Data extracted from a collection:

+ + + + +

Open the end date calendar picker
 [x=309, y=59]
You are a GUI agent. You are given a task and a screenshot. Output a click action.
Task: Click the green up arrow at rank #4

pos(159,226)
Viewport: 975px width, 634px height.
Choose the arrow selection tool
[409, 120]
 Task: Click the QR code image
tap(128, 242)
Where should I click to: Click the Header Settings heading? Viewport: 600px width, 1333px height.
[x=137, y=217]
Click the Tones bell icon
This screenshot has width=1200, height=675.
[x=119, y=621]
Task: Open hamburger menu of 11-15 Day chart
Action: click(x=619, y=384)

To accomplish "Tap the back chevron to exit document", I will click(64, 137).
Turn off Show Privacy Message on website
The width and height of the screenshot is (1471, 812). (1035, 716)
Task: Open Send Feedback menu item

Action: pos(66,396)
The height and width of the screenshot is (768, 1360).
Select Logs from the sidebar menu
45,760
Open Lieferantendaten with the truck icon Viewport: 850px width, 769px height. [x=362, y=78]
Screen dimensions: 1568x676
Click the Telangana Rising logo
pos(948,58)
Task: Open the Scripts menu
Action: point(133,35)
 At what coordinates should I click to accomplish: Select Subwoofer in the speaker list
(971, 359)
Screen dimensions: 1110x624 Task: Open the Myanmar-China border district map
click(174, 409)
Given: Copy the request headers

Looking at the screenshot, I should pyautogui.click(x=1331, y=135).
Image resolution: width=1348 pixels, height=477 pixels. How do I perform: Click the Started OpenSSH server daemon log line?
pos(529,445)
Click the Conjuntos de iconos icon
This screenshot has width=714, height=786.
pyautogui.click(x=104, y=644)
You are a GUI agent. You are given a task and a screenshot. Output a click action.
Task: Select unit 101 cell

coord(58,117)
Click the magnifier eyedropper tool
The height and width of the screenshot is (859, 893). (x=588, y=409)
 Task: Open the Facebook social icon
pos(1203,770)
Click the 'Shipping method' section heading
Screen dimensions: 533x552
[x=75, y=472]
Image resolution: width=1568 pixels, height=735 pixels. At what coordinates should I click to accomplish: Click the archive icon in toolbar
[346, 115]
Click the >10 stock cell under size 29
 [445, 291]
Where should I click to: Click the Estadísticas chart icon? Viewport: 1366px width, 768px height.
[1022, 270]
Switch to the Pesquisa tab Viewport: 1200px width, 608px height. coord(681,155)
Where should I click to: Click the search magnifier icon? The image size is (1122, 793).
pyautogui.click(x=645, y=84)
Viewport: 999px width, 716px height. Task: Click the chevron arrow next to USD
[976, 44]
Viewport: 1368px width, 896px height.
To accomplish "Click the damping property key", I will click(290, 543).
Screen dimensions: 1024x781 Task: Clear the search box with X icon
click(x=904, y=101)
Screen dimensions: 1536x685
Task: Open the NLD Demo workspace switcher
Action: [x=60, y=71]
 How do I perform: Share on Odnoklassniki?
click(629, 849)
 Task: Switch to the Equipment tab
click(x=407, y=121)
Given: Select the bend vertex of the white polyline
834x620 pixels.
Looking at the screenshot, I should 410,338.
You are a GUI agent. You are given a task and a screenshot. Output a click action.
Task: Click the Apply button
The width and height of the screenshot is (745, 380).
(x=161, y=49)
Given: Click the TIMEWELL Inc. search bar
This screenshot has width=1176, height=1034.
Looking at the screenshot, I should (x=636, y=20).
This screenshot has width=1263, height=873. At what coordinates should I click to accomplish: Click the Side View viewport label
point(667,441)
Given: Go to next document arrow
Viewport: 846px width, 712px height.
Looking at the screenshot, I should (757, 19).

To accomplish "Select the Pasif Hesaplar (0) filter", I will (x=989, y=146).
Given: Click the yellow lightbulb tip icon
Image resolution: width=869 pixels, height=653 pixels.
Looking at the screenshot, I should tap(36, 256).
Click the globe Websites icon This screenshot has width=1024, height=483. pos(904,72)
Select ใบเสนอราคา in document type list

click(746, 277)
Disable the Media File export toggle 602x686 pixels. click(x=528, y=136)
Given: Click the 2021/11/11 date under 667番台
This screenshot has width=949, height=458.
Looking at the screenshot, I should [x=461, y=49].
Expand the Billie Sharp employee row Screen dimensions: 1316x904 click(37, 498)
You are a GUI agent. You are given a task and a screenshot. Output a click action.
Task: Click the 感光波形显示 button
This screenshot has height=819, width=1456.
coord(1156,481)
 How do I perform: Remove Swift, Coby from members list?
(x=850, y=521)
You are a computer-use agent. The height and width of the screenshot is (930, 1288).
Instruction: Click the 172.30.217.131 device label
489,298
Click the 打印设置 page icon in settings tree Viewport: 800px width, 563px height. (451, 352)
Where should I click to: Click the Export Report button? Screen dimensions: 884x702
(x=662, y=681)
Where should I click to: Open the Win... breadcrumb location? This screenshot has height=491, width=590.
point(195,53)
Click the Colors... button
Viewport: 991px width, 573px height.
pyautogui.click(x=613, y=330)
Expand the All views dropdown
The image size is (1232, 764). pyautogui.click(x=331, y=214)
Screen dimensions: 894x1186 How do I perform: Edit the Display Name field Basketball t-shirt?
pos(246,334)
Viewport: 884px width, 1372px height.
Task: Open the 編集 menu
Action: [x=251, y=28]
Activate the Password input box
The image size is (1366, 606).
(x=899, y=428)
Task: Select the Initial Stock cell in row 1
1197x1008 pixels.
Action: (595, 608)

+ + + + +

(What you should do): All the records shown above need to be given again exactly.

(Completed exercise):
Open the end date calendar picker
 [x=309, y=59]
You are a GUI agent. You are given a task and a screenshot. Output a click action.
Task: Click the green up arrow at rank #4

pos(159,226)
Viewport: 975px width, 634px height.
Choose the arrow selection tool
[409, 120]
 Task: Click the QR code image
tap(128, 242)
Where should I click to: Click the Header Settings heading? Viewport: 600px width, 1333px height.
[x=137, y=217]
Click the Tones bell icon
This screenshot has width=1200, height=675.
[x=119, y=621]
Task: Open hamburger menu of 11-15 Day chart
Action: click(x=619, y=384)

To accomplish "Tap the back chevron to exit document", I will click(64, 137).
Turn off Show Privacy Message on website
The width and height of the screenshot is (1471, 812). (1035, 716)
Task: Open Send Feedback menu item

Action: pos(66,396)
The height and width of the screenshot is (768, 1360).
Select Logs from the sidebar menu
45,760
Open Lieferantendaten with the truck icon Viewport: 850px width, 769px height. [x=362, y=78]
Screen dimensions: 1568x676
Click the Telangana Rising logo
pos(948,58)
Task: Open the Scripts menu
Action: point(133,35)
 At what coordinates should I click to accomplish: Select Subwoofer in the speaker list
(971, 359)
Screen dimensions: 1110x624 Task: Open the Myanmar-China border district map
click(174, 409)
Given: Copy the request headers

Looking at the screenshot, I should pyautogui.click(x=1331, y=135).
Image resolution: width=1348 pixels, height=477 pixels. How do I perform: Click the Started OpenSSH server daemon log line?
pos(529,445)
Click the Conjuntos de iconos icon
This screenshot has width=714, height=786.
pyautogui.click(x=104, y=644)
You are a GUI agent. You are given a task and a screenshot. Output a click action.
Task: Select unit 101 cell

coord(58,117)
Click the magnifier eyedropper tool
The height and width of the screenshot is (859, 893). (x=588, y=409)
 Task: Open the Facebook social icon
pos(1203,770)
Click the 'Shipping method' section heading
Screen dimensions: 533x552
[x=75, y=472]
Image resolution: width=1568 pixels, height=735 pixels. At what coordinates should I click to accomplish: Click the archive icon in toolbar
[346, 115]
Click the >10 stock cell under size 29
 [445, 291]
Where should I click to: Click the Estadísticas chart icon? Viewport: 1366px width, 768px height.
[1022, 270]
Switch to the Pesquisa tab Viewport: 1200px width, 608px height. coord(681,155)
Where should I click to: Click the search magnifier icon? The image size is (1122, 793).
pyautogui.click(x=645, y=84)
Viewport: 999px width, 716px height. Task: Click the chevron arrow next to USD
[976, 44]
Viewport: 1368px width, 896px height.
To accomplish "Click the damping property key", I will click(290, 543).
Screen dimensions: 1024x781 Task: Clear the search box with X icon
click(x=904, y=101)
Screen dimensions: 1536x685
Task: Open the NLD Demo workspace switcher
Action: [x=60, y=71]
 How do I perform: Share on Odnoklassniki?
click(629, 849)
 Task: Switch to the Equipment tab
click(x=407, y=121)
Given: Select the bend vertex of the white polyline
834x620 pixels.
Looking at the screenshot, I should 410,338.
You are a GUI agent. You are given a task and a screenshot. Output a click action.
Task: Click the Apply button
The width and height of the screenshot is (745, 380).
(x=161, y=49)
Given: Click the TIMEWELL Inc. search bar
This screenshot has width=1176, height=1034.
Looking at the screenshot, I should (x=636, y=20).
This screenshot has width=1263, height=873. At what coordinates should I click to accomplish: Click the Side View viewport label
point(667,441)
Given: Go to next document arrow
Viewport: 846px width, 712px height.
Looking at the screenshot, I should (757, 19).

To accomplish "Select the Pasif Hesaplar (0) filter", I will (x=989, y=146).
Given: Click the yellow lightbulb tip icon
Image resolution: width=869 pixels, height=653 pixels.
Looking at the screenshot, I should tap(36, 256).
Click the globe Websites icon This screenshot has width=1024, height=483. pos(904,72)
Select ใบเสนอราคา in document type list

click(746, 277)
Disable the Media File export toggle 602x686 pixels. click(x=528, y=136)
Given: Click the 2021/11/11 date under 667番台
This screenshot has width=949, height=458.
Looking at the screenshot, I should [x=461, y=49].
Expand the Billie Sharp employee row Screen dimensions: 1316x904 click(37, 498)
You are a GUI agent. You are given a task and a screenshot. Output a click action.
Task: Click the 感光波形显示 button
This screenshot has height=819, width=1456.
coord(1156,481)
 How do I perform: Remove Swift, Coby from members list?
(x=850, y=521)
You are a computer-use agent. The height and width of the screenshot is (930, 1288).
Instruction: Click the 172.30.217.131 device label
489,298
Click the 打印设置 page icon in settings tree Viewport: 800px width, 563px height. (451, 352)
Where should I click to: Click the Export Report button? Screen dimensions: 884x702
(x=662, y=681)
Where should I click to: Open the Win... breadcrumb location? This screenshot has height=491, width=590.
point(195,53)
Click the Colors... button
Viewport: 991px width, 573px height.
pyautogui.click(x=613, y=330)
Expand the All views dropdown
The image size is (1232, 764). pyautogui.click(x=331, y=214)
Screen dimensions: 894x1186 How do I perform: Edit the Display Name field Basketball t-shirt?
pos(246,334)
Viewport: 884px width, 1372px height.
Task: Open the 編集 menu
Action: [x=251, y=28]
Activate the Password input box
The image size is (1366, 606).
(x=899, y=428)
Task: Select the Initial Stock cell in row 1
1197x1008 pixels.
Action: (595, 608)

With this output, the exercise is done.